[D] - What is the latest in tree-based approaches for LLMs? Has there been any significant research using RL for this?

30299578815310@alien.top · 1 year ago

[D] - What is the latest in tree-based approaches for LLMs? Has there been any significant research using RL for this?

m98789@alien.top · 1 year ago

Q* haven’t you heard?

residentmouse@alien.top · 1 year ago

Great question, curious in the answer myself.

I think it’s pretty cool that just iteratively reusing an LLM without additional training, i.e chaining prompts, improves quality in most of these methods. I see quite a few of these papers (e.g System 2 Attention).

The Promptbreeder paper has some benchmarking of these methods & proposes an interesting evolutionary prompting strategy.

But like you I’ve been looking / waiting for the papers that explore specifically finetuning the model “nodes”, using LoRA perhaps, or with a meta network or hyper network.
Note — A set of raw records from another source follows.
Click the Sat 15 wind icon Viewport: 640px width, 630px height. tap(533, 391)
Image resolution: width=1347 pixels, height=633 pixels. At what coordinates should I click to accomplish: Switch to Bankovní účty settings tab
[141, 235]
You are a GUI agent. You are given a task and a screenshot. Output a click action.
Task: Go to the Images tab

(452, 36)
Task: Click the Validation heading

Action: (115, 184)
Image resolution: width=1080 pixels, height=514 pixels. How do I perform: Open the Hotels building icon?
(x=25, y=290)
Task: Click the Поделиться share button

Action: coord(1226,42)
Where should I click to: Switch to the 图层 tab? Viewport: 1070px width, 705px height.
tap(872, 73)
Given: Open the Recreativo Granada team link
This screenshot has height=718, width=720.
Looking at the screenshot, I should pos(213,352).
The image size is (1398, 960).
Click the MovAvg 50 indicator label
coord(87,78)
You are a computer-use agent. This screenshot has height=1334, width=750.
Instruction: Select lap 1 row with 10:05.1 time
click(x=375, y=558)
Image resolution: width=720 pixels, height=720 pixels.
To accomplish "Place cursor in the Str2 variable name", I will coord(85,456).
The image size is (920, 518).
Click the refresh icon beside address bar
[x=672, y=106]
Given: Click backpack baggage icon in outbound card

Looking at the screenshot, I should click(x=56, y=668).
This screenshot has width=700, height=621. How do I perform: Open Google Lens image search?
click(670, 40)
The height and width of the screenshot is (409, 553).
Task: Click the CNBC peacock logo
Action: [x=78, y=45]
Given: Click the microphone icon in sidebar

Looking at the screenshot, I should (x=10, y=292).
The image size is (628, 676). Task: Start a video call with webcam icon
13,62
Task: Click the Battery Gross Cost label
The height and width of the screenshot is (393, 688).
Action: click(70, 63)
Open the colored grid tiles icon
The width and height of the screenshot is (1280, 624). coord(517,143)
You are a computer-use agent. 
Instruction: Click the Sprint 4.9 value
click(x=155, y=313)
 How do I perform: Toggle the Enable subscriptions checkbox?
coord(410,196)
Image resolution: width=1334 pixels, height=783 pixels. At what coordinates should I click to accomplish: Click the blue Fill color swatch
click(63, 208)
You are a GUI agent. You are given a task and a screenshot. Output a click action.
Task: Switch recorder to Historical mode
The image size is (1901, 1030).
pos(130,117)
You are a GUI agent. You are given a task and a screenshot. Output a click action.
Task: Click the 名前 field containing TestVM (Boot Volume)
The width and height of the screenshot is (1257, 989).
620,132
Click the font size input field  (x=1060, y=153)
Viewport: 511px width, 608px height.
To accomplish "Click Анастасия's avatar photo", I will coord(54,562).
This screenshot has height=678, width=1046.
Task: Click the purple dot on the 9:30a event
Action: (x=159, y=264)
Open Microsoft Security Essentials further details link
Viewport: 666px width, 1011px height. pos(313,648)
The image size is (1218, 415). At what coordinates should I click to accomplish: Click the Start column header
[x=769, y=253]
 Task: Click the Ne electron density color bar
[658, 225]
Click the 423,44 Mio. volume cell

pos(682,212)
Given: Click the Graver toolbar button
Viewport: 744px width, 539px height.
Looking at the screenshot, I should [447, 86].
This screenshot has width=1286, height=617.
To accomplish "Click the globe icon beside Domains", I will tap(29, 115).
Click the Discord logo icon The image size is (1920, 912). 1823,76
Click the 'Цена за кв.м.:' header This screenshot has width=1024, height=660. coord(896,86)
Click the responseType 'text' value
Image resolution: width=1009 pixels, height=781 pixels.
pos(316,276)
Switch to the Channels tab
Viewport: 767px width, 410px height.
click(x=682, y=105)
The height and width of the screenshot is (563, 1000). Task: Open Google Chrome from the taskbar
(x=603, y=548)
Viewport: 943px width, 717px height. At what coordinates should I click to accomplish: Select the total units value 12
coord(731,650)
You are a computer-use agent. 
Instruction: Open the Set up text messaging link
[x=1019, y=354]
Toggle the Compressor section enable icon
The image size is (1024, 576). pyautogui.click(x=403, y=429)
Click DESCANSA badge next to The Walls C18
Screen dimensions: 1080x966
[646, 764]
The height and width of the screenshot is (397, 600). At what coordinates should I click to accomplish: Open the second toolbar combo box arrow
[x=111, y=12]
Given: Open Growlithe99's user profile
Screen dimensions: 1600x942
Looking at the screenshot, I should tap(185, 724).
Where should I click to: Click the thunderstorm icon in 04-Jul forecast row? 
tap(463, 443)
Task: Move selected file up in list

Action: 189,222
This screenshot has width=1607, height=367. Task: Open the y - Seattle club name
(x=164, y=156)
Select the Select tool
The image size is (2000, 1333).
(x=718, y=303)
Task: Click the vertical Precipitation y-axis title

30299578815310@alien.top · 1 year ago

Yeah, I also notice there are two types of ways to implement trees being researched.

One is at a sequence / thought level, like tree of thoughts / chain of thoughts, where the model talks to itself in order to find the best solution. The other is at the decoding / token level, where the tree is used to search for the optimal next set of tokens. In principle you could put these both together and have nested trees.

But yeah I think the alpha-go style self-learning is what is really missing here. In principle, even without a tree, nothing stops us from putting an LLM in an environment where it gets positive feedback from rewards (like solving math problems), and then just let it rip.